Tardif et court exode
« Le soir nous arrivons à Autun (Saône et Loire), 28 km de Brazey. Je vois une immense salle, des lits alignés, des couvertures rêches. Mon père va voir ce qui se passe en ville. Je sais qu’il a eu des ennuis. On (?) l’arrête, le fouille parce qu’on pense qu’il peut cacher des armes dans les longues poches de sa blouse. La fameuse blouse grise des instituteurs de l’époque. C’est dire qu’il avait dû partir précipitamment ! Episode suivant : nous arrivons dans une agglomération et nous nous y arrêtons. Dans la famille on disait Charolles. J’ai su ensuite qu’il s’agissait plus exactement de La Clayette (Saône et Loire), 20 km plus au sud. C’est là que se termine notre exode. Nous sommes accueillis dans une famille fort sympathique qui nous loge. Je me rappelle un jardin, une promenade dans les alentours.

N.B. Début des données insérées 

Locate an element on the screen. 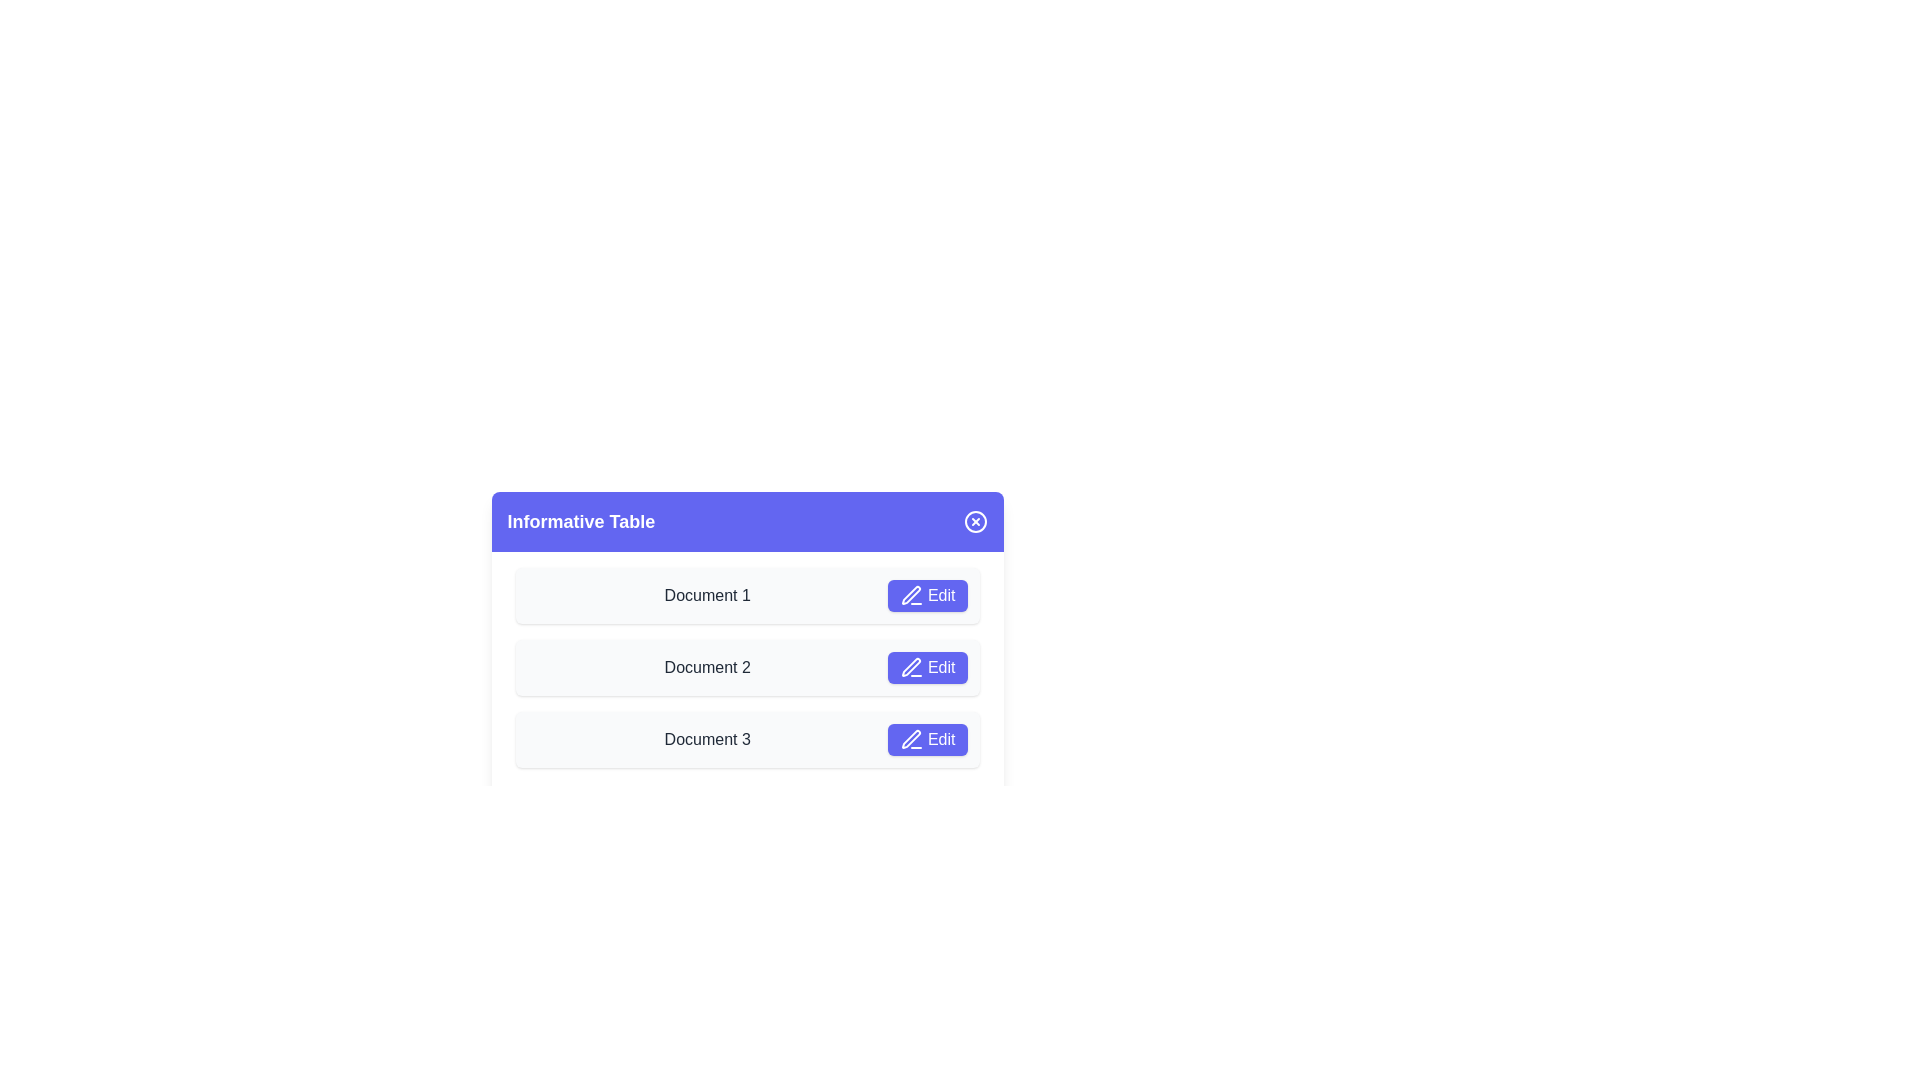 This screenshot has height=1080, width=1920. the close button located at the top-right corner of the dialog to close it is located at coordinates (975, 520).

« Combien de temps sommes-nous restés ? Comment avons-nous trouvé l’essence qui manquait ? Je suis incapable de le dire Nous avons repris le chemin du retour. Quelques kilomètres avant Brazey nous nous sommes arrêtés à Villiers chez des amies. Les faits peuvent manquer d’intérêt mais ils en ont pour moi. Ce sont les rares souvenirs qui me restent. Comment dater ? Peut-être le 14. Et l’enterrement de la petite fille devait être le 9. Les Allemands étaient à Chalon le 15 juin, l’armistice a été signé le 22 juin. Je me rappelle le soulagement de tous à l’annonce de la signature de l’armistice.
« Quand nous arrivons à la maison, surprise ! La famille du frère de mon père, André, instituteur près de Dijon, y est installée. Comment étaient-ils entrés ? Par la porte tout simplement, que dans la précipitation du départ mes parents avaient oublié de fermer à clé ! Leur exode : Dijon-Brazey. Le nôtre : Brazey-La Clayette, un peu plus de 100 km au sud.
« Ensuite, [ce furent] les longues années de la guerre […] ».
Monique FLEITH-MAUGRAS (née en 1935), JUIN 40 : Monique se souvient. Collection personnelle. Document communiqué par l’auteur.